Substantial evidence supports the agency’s conclusion that the government rebutted the presumption that Par had a well-founded fear of future persecution by demonstrating that country conditions in Guatemala changed significantly since his departure. See Gonzalez-Hernandez v. Ashcroft, 336 F.3d 995, 999 (9th Cir.2003). The IJ referred to the relevant sections of the 2002 State Department country reports providing “an individualized analysis of how changed conditions will affect [Par’s] situation.” Id. at 998 (internal quotation and citation omitted).

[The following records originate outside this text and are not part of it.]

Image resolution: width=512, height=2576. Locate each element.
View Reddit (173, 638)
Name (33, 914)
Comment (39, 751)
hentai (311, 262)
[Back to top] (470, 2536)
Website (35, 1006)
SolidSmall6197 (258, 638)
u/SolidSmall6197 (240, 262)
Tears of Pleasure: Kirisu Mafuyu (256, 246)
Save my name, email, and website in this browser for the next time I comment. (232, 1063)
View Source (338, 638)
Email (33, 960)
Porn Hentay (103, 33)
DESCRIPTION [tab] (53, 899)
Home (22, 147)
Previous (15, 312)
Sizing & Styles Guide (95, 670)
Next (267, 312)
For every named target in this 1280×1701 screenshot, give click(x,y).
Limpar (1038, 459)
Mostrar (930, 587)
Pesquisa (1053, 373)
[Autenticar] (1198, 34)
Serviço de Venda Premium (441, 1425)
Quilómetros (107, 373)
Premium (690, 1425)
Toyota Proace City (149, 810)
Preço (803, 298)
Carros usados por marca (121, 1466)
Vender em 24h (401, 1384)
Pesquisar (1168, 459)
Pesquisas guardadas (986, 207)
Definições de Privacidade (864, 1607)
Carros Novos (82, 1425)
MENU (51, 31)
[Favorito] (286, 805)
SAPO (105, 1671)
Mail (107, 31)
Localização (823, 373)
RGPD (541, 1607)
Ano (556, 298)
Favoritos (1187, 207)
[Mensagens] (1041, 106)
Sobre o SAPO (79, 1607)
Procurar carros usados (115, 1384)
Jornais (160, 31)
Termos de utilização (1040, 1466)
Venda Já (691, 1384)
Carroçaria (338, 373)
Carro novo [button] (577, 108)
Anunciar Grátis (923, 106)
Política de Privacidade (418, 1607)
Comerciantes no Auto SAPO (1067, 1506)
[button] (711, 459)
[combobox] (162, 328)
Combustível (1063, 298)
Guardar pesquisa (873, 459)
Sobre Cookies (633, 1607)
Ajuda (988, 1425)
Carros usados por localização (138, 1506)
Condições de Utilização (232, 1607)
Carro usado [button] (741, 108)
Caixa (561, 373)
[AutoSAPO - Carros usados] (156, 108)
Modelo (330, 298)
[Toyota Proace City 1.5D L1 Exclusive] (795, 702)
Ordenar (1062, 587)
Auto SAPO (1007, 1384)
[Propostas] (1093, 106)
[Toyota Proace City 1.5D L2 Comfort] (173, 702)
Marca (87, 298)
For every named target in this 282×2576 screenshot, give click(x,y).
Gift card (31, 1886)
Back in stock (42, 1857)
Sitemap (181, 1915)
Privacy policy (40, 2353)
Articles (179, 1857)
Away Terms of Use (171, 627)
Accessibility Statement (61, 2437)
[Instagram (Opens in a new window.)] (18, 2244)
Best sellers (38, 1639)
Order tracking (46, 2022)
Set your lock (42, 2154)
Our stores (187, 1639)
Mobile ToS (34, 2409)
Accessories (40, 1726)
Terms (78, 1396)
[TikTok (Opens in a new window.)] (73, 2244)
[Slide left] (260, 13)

Contrary to Par’s contention, the proceedings were not “so fundamentally un[865]*865fail- that [he] was prevented from reasonably presenting his case.” Colmenar, 210 F.3d at 971 (citation omitted). Moreover, Par failed to demonstrate that additional time to examine the country report would have affected the outcome of the proceedings. See id. (requiring prejudice to prevail on a due process challenge). The record does not support Par’s assertion that the IJ relied on the 1997 report rather than that 2002 report.
In his opening brief, Par fails to address, and therefore has waived, any challenge to the BIA’s determination that he is not eligible for withholding of removal or CAT relief. See Martinez-Serrano v. INS, 94 F.3d 1256, 1259-60 (9th Cir.1996).
PETITION FOR REVIEW DENIED.
This disposition is not appropriate for publication and is not precedent except as provided by 9 th Cir. R. 36-3.